Citroen C4 Picasso, front
Citroen C4 Picasso, front
Citroen C4 Picasso, front
Citroen C4 Picasso, rear
Citroen C4 Picasso, rear
Citroen C4 Picasso, rear
Citroen C4 Picasso, interior

I'VE had some marvellous holidays in various models of the Citroen Picasso and have driven many more over the years.

They were all good but the last space-age model is a marvellous family holdall that really is very hard to beat.

Produced since 2013, its forte is a truly comfortable ride for all inside - even those in the rearmost seats of the Grand Picasso seven seater - which is basically the same car.

Citroen still insist on calling all of them ‘C4' Picasso, and their very similar successor the C4 Space Tourer.

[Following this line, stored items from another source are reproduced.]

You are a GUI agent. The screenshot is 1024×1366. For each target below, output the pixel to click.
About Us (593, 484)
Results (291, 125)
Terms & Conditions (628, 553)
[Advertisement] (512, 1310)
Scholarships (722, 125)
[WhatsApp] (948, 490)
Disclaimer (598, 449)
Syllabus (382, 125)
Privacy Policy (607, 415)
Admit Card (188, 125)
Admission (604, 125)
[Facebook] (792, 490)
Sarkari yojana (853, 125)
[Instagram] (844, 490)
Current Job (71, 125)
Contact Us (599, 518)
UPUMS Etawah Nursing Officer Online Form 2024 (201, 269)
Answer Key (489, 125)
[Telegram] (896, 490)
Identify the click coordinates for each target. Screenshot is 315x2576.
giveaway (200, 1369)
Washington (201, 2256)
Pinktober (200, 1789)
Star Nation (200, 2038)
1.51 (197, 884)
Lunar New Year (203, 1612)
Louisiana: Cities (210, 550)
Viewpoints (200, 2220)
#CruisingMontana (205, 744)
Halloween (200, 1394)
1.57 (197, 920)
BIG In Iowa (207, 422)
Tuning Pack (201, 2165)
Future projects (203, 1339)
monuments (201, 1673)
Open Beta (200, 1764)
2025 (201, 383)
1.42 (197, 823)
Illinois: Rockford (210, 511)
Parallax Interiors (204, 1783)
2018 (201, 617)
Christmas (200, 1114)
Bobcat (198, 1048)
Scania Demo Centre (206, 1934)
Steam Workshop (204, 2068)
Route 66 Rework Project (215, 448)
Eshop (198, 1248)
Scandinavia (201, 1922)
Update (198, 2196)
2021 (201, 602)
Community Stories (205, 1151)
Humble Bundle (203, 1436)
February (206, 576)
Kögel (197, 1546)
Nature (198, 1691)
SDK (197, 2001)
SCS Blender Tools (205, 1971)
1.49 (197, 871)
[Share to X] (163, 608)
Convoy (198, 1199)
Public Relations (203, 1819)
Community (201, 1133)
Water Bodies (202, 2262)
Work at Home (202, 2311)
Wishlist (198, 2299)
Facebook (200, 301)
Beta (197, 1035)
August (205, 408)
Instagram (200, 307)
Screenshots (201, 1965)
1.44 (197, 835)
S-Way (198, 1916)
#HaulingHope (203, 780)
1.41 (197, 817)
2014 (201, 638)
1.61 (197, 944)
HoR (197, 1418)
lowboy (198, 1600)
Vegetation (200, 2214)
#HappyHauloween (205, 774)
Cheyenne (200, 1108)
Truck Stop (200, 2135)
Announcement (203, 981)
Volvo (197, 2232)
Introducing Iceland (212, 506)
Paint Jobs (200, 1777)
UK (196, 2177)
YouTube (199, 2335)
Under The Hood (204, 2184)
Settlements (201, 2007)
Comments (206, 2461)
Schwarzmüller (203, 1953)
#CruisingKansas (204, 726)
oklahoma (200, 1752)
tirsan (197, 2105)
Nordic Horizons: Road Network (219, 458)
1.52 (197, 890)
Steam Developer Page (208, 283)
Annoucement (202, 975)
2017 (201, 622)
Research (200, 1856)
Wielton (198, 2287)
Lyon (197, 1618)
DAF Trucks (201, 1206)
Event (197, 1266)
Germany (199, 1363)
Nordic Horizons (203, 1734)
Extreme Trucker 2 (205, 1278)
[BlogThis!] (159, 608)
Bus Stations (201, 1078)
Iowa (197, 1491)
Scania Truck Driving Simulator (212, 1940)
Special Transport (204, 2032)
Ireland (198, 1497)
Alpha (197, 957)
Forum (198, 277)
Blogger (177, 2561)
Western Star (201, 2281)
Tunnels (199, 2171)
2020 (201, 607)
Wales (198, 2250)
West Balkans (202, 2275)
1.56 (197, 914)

But no-one else I know ever uses the C4 moniker, because it is, and always has been, completely superfluous.

Whatever about the name this is a family car par excellence, right up there with the best the rest can offer and at prices to make them wince.

As well as that comfort, it also handles really well through the corners apart from steering that is a little lacking in feel.

All models have excellent grip and tenacious road holding, helped by minimal roll despite their tall stance on the road.

The engine choice over the models production period majors on diesels and the later ones are 1.6 and 2.0-litre units, which have made up the majority of sales.

The 1.6 is available with 90 or 115bhp, giving 0 to 62mph acceleration of 12.9 and 11.8 seconds. Best economy is an excellent 74mpg.

The other diesel is a 2.0-litre with 150bhp that covers the 62 miles an hour sprint in 9.7 seconds and is still capable of 68mpg with very low emissions.

The higher powered 1.6 and the 2.0-litre have either a six-speed manual gearbox, or a six-speed automatic, while the 90bhp model has a five-speed manual.

Petrol engines are 1.2 and 1.6-litre turbos with either 130 or 153bhp. The larger unit gets to 60 in under nine seconds and is capable of 47mpg, while the 1.2 takes 10 seconds for the sprint and can do 56mpg.

All the engines are smooth and quiet until revved, as is normal and all apart from the entry 90bhp diesel offer good to excellent acceleration through the gears.

Those concept car looks might not appeal to all, but they hide fantastic practicality thoughout the interior.

The all-digital instruments work well and there are a number of options selectable by the driver.

There is a huge amount of storage around the cabin and the massive boot will hold everything most families would need for two weeks holiday.

Rear passengers get three individual seats that slide fore and aft for more legroom and fold flat to give extra luggage space.

Even the front passenger seat folds flat, allowing long items to be carried home with ease.

Base VTR spec includes air conditioning, cruise control, alloy wheels, traction control, remote locking, electric windows, good stereo with remote control, and loads of airbags.

And just a couple of levels higher in Touch Edition spec, you get parking sensors, an alarm and heated electric mirrors.

Pay about £5,800 for a '14 14-reg XTR+ 1.6-litre eHDi diesel, or £11,200 for a '17 17-reg Feel BlueHDi 150 2.0-litre.